Druga połowa to kontynuacja świetnej gry, choć z drobnymi błędami, ale jednak też z większą skutecznością niż w pierwszych 45 minutach. Kolejne bramki przychodziły dość łatwo. Na prawym skrzydle szalał Bartek Berent, który swoimi rajdami przyczynił się do kolejnej bramki brata oraz Macieja Markuszewskiego wprowadzonego w drugiej części.

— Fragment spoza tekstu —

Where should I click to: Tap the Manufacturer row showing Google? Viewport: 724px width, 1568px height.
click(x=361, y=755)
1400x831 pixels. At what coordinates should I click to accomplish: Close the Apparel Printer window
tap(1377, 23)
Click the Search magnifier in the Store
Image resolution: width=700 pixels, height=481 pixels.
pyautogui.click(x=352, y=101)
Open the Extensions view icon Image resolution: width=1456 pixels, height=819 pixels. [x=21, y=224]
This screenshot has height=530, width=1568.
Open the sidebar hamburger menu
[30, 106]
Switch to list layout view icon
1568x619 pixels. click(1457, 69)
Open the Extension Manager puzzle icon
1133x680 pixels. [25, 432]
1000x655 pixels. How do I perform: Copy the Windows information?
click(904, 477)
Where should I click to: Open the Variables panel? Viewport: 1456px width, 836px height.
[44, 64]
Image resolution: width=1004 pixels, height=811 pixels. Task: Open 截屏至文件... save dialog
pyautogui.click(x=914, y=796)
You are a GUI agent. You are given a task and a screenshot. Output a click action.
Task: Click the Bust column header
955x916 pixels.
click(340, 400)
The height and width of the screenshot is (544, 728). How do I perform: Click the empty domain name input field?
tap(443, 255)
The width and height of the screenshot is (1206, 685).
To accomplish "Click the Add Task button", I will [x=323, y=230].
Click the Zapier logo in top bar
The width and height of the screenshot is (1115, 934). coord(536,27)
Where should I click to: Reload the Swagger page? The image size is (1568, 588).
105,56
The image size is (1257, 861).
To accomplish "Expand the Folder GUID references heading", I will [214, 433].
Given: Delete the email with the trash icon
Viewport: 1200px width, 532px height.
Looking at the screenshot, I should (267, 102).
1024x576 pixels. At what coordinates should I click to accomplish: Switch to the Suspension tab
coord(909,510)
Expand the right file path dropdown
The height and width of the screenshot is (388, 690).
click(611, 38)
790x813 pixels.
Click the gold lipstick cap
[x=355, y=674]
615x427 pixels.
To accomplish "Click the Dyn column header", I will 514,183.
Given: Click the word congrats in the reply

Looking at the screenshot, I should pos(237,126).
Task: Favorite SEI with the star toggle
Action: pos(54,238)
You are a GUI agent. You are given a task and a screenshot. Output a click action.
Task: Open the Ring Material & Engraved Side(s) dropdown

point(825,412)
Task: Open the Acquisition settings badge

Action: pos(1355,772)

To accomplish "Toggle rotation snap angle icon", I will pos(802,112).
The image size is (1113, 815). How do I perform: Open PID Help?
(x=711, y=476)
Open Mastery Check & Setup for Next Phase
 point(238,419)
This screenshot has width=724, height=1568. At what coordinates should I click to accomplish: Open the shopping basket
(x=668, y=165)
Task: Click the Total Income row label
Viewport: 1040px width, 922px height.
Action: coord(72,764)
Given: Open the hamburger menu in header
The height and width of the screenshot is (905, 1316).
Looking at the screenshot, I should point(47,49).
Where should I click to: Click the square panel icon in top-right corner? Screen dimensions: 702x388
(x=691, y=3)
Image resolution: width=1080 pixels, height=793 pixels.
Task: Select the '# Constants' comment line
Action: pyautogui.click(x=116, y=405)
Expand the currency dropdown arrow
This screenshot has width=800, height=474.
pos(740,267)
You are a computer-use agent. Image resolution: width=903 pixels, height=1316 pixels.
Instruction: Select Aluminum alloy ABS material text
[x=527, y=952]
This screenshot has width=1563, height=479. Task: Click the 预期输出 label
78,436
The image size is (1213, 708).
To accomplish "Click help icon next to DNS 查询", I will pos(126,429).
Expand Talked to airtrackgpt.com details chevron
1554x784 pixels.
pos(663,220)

Swoje dołożył również kapitan Drewka, który przymierzył z kilkunastu metrów zdobywając ładną bramkę. Gola zdobył jeszcze Łukasz Strupowski, oraz kolejnego Tomek Berent, który zrobił swoje, zaliczył hat-tricka i mógł spokojnie opuścić boisko. Nie będziemy się już pastwić nad Karolem Jurgielskim, który zmarnował rzut karny, bo to i tak nie miało wpływu na wysokie zwycięstwo gości tego meczu. Zatem 8:0 i piękne zakończenie rundy stało się faktem.

Jednak podsumowując całą rundę, nie można być do końca zadowolonym, gdyż przedsezonowe aspiracje były nieco wyższe niż 20 punktów w 11 spotkaniach i piąte miejsce w tabeli. Niestety nie ustrzegliśmy się błędów i wpadek, które nie pozwoliły na zajęcie lokaty w czubie. Fatalnie wyglądał wyjazd Torunian do Grudziądza, gdzie piłkarze Wisły pokazali jak duuużo pracy przed nami, jeśli chcemy liczyć się w walce o awans. Grudziądzanie byli od dwie klasy lepsi, pokazując naprawdę świetną organizację gry, szybkość oraz agresywny pressing. Żal z kolei może być porażek z Piastem Łasin i Błękitnymi Podwiesk. Oba mecze były bardzo wyrównane, ale w końcówce to rywale zdobywali gole i cieszyli się ze zwycięstw. Szkoda również remisu z Wisłą Pędzewo, gdyż stworzyliśmy w tym spotkaniu naprawdę sporo okazji, które zostały koncertowo zmarnowane.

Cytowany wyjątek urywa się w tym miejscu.